- [EXERCICE ÉCRIT A]
Comment traduire en anglais cette phrase du texte sur la route de la soie : « Une maison en pierre résiste mieux au temps qu'une tente en mouton. » ?
- [EXERCICE ÉCRIT B]
Quelles marchandises la phrase du texte sur la route de la soie qui commence par « Chacun se retrouvaient » cite-t-elle comme objets d'échange ?
- [EXERCICE ÉCRIT C]
Pouvez-vous poursuivre le texte sur la route de la soie après sa dernière phrase ?

- [TEXTE DU DOCUMENT]
▶
Primo, il faut savoir que la région de l'Ouzbékistan et du Turkménistan sont différentes du reste de l'Asie Centrale, plus sédentaire, ce qui explique que ces deux pays ont plus de villes et de vestiges d'époque que leurs voisins. Une maison en pierre résiste mieux au temps qu'une tente en mouton. Implacable.
Deuxio, on est au cœur de la route de la soie, qui jadis reliait la Chine à l'Europe en passant par le Nord de l'Afrique et le Moyen-Orient. Chacun se retrouvaient vers Samarcande, Boukhara et Khiva pour échanger épices, soie, herbes, bijoux. Les arabes sont venus squatter aux 7eme siècles et ils ont apporté avec eux l'Islam, les mathématiques, l'alphabet et d'autres sciences avec eux. C'est à Samarcande qu'on a vu les plus beaux mausolées et mandrasas réservés pour les savants de l'époque, notamment au Registon. Concernant le marchandage, il y a encore quelques caravansérails, sorte de dôme où les marchands se retrouvaient.
Ces 3 villes sont le témoignage d'une histoire forte et enivrante. Semblables en bien des points et pourtant si différentes. Samarcande est un appel à la grandeur avec le Registon et la mosquée Bibi Khanoum encrées dans une ville plus récentes. Boukhara vit toujours des voyageurs dans son centre historique et ses dalles piétonnes. Des écharpes, des tapis, des bijoux.. Khiva est peut-être la plus romantique avec sa citadelle et ses petites ruelles, on s'y est perdu volontier. Malgré le fait qu'elles ont toutes été rénovées.
"Rénovées? Elles ont été détruites?" Oui, plusieurs fois, et pour plusieurs raisons! On commence par la plus importante avec l'invasion de Genghis Khan au 13eme siècle. Le mec a fait un carnage dans toute l'Asie centrale. C'était un tyran. Samarcande fût rasée et reconstruite à l'identique par Émir Timur avec quelques bâtiments en plus comme le Registon et la mosquée Bibi Khanoum, qui est au nom de sa femme pour sa femme. Ensuite, c'est une région propice aux tremblements de terre, ce qui a fait pas mal de dégâts, et là merci aux russes d'avoir rénovées et entretenues les fondations, surtout qu'elles ne sont pas très droites.
◀
- [EXTRAITS DE DONNÉES]
▶
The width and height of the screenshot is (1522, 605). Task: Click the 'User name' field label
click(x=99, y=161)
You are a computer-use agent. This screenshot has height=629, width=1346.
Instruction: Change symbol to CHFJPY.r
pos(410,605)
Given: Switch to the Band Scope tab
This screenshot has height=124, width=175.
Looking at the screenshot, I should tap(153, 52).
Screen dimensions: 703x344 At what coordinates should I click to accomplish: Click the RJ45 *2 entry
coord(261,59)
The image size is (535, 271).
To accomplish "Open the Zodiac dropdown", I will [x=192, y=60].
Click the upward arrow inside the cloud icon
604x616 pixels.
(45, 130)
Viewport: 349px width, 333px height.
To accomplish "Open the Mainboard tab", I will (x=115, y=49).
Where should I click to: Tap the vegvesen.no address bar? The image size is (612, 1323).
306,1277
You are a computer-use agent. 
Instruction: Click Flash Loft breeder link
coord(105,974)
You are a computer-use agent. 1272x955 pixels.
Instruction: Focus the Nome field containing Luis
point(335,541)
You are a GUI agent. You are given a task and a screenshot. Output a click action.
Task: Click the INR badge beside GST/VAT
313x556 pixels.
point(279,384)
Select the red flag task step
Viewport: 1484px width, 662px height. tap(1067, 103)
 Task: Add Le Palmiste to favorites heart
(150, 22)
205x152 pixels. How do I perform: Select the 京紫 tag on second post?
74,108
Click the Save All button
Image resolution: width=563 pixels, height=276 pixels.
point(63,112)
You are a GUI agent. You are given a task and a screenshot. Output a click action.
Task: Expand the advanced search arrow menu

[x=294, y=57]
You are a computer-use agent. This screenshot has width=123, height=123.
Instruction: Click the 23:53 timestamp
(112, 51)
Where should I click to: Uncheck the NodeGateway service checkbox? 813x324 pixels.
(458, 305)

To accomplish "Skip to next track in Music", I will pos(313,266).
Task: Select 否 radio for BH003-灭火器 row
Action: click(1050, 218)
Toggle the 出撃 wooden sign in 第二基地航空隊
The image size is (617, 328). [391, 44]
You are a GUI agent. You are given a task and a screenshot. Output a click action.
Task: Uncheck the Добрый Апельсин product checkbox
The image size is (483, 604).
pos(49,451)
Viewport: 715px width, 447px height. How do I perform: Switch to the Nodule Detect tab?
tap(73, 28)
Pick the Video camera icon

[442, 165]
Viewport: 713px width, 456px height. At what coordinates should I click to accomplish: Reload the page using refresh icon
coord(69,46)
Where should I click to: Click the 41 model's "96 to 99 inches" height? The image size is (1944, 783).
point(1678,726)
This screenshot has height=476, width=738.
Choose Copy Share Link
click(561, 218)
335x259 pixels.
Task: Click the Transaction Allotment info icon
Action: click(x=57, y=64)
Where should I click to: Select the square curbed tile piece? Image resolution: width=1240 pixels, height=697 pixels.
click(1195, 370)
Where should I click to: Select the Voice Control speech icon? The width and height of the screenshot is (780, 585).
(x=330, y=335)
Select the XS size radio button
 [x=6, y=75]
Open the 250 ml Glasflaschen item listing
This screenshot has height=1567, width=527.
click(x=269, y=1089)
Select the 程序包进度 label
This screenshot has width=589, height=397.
◀
- [RÉSULTAT OBTENU A]
A stone house stands up to time better than a sheepskin tent.

- [RÉSULTAT OBTENU B]
Épices, soie, herbes, bijoux.

- [RÉSULTAT OBTENU C]
"Et maintenant?" Maintenant, ça devient peu à peu une usine à gaz touristique, même si on reste loin des masses de monde qu'on peut trouver dans d'autres régions. C'est beau, les sites sont préservés mais il ne faut pas oublier de sortir de ces zones pour aller voir le vrai style de vie des Ouzbèks. Peu de gens vivent dans ces lieux qui servent de vitrines du pays pour les étrangers, même si ce sont restés avant tout des lieux de culte oú l'on va prier de temps à autre. À Samarcande, les rues extérieurs étaient cachées par des portes en métal entourant les routes neuves. À Boukhara, il fallait marcher un peu avant d'apercevoir des locaux et à Khiva, les guides conseillent l'intérieur de la citadelle alors qu'en prenant nos vélos, on a pu voir de superbes petites maisons en terre, des écoles, des mosquées plus intimes. On se fait facilement inviter par l'habitant pour un thé comme à Kokand ou pour une voire (plusieurs) vodka, comme lors de notre escapade de 48h dans le désert au dessus de Nurata et au bord du lac Aydarkul.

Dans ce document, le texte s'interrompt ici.